Diese historische Einordnung zeigt, dass Kämpfe für mehr Autonomie im Spanischen Staat in erster Linie Kämpfe für mehr Demokratie sind. Das gilt nicht nur für die Katalanen, das galt auch schon für die Basken und gilt für Galizier, Andalusier, Valencianer, Balearen, Kanaren genauso. Charakteristisch dafür ist auch, dass sie traditionell - und auch jetzt wieder - von linken Kräften angeführt werden, nicht von rechten. Das linke Spektrum reicht dabei von Teilen der Arbeiterbewegung, zivilgesellschaftlichen Organisationen bis hin zum linken Flügel des Bürgertums, was aber nichts an der Tatsache ändert, dass es hier um mehr demokratische Rechte geht, nicht um weniger. Jeder Mensch, der Spanien bereist, berichtet vom anderen politischen Klima, das in Katalonien im Vergleich zu Kastilien geatmet wird.

Die katalanische Regierung hat in den letzten Jahren ein Gesetz gegen Zwangsräumungen erlassen und unterstützt die Initiative linker Stadtverwaltungen wie Barcelona, mehr Flüchtlinge aufzunehmen und würdig unterzubringen. Katalonien hat nicht ein einziges Flüchtlingsheim gebaut sondern alle Flüchtlinge dezentral untergebracht. Im Februar dieses Jahres forderte eine Massendemonstration "Wir möchten aufnehmen!" Im Zuge der Auseinandersetzungen für das Recht auf Selbstbestimmung ist in Katalonien ein riesiges Netz von zivilgesellschaftlichen Organisationen entstanden, die bereit und in der Lage sind, staatliche Funktionen wahrzunehmen - wie die Vorbereitung des Wahlgangs am 1. Oktober gezeigt hat.
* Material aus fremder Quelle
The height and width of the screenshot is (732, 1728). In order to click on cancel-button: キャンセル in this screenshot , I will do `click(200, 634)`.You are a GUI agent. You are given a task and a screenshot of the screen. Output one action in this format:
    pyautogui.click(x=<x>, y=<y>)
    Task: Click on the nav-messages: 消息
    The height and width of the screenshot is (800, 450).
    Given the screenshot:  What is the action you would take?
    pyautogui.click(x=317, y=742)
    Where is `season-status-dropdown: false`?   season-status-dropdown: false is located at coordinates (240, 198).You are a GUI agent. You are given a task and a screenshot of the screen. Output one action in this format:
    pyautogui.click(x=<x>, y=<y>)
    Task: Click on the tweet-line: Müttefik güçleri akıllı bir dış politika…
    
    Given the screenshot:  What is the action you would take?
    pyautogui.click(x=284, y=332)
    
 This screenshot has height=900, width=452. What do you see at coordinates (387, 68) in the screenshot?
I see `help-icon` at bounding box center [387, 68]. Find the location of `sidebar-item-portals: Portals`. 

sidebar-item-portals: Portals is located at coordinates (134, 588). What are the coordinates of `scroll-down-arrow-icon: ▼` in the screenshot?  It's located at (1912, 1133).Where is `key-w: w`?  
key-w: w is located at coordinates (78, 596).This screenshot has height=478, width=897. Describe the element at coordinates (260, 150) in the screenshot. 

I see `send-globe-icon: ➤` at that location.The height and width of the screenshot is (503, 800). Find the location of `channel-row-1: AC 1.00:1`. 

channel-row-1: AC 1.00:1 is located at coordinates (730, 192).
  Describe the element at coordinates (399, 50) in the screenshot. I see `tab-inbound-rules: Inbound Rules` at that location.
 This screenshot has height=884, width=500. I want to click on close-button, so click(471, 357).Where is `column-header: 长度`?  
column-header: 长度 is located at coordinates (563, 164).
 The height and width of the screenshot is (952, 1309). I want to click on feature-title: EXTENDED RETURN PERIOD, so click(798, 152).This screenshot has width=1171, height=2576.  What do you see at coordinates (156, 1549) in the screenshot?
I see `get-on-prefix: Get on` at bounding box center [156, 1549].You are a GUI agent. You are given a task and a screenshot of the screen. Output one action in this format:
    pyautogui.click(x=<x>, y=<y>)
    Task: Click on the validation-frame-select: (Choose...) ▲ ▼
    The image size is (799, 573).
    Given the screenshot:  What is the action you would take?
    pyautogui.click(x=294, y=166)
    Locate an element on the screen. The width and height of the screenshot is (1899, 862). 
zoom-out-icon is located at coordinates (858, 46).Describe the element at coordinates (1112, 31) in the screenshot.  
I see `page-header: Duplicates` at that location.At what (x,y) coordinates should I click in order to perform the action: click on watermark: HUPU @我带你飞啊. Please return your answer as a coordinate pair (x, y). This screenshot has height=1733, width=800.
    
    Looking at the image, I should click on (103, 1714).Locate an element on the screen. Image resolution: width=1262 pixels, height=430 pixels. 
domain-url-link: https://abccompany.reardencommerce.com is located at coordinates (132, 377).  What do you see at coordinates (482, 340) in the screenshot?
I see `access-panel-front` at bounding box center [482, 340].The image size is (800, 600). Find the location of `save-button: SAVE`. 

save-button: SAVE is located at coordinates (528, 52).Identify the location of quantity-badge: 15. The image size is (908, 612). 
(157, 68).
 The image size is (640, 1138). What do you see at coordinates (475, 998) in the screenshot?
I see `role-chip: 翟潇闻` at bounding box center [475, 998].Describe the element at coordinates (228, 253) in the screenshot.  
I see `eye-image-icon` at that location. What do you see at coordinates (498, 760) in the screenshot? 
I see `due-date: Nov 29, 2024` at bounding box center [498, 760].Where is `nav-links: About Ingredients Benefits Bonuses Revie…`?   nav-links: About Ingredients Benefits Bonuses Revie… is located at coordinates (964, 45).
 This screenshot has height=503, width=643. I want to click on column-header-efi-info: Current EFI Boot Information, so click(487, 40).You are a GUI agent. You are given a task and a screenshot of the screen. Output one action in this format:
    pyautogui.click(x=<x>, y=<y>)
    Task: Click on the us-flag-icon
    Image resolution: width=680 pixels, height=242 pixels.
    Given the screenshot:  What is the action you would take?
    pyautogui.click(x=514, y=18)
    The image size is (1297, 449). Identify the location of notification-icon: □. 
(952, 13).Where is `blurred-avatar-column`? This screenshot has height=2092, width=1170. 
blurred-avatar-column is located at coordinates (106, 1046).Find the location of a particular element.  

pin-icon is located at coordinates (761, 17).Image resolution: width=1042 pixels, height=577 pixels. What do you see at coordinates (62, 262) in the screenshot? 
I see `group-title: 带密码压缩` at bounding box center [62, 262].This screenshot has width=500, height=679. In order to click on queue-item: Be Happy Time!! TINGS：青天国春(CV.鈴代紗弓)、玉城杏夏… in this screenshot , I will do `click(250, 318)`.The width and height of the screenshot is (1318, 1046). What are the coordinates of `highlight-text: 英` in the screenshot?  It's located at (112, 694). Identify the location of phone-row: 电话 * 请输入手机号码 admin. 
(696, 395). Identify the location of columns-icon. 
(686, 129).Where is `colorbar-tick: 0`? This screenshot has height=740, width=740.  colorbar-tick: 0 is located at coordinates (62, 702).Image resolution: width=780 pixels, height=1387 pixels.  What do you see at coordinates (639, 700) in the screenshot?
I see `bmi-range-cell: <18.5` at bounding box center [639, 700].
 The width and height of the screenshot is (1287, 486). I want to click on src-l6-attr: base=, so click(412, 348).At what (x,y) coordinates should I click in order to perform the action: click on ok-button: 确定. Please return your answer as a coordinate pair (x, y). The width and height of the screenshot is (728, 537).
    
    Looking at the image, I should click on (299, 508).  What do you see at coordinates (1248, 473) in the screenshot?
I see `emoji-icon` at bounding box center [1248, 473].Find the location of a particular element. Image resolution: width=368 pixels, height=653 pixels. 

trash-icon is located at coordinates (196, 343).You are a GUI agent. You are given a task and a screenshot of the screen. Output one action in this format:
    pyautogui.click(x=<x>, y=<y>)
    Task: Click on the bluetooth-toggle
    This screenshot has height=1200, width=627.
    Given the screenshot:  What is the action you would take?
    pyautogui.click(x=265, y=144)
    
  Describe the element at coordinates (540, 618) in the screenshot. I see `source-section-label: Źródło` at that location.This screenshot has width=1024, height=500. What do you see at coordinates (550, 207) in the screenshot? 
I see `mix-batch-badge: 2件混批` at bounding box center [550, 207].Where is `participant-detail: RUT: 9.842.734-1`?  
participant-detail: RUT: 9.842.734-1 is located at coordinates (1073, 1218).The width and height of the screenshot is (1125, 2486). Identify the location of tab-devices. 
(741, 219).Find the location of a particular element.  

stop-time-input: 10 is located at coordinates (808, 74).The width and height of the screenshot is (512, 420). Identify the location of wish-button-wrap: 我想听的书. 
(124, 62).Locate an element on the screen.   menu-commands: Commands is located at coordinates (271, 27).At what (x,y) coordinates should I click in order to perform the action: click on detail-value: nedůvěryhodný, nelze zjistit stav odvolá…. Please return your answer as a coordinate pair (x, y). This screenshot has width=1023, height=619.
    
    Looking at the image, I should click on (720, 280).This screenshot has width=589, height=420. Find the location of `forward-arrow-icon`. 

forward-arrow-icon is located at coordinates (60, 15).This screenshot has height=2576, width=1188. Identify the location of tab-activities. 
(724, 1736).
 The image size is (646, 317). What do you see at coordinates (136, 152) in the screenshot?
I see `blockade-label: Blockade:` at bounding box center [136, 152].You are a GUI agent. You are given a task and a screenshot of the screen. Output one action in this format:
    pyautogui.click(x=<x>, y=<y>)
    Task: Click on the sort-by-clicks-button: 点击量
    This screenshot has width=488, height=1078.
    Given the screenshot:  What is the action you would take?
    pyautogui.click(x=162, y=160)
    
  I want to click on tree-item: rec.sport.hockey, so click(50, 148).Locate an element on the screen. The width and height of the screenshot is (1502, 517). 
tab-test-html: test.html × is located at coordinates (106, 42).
Freilich gibt es auch einen katalanischen Nationalismus, der seine Überheblichkeit gegenüber anderen Bevölkerungen Spaniens zum Ausdruck bringt, anders aber als bei der rechtsextremen Lega Nord in Italien, die am 22. Oktober zu einem konsultativen Referendum für mehr Autonomie für die Lombardei aufgerufen hat, ist diese Strömung nicht dominant und der italienische Staat geht auch anders damit um.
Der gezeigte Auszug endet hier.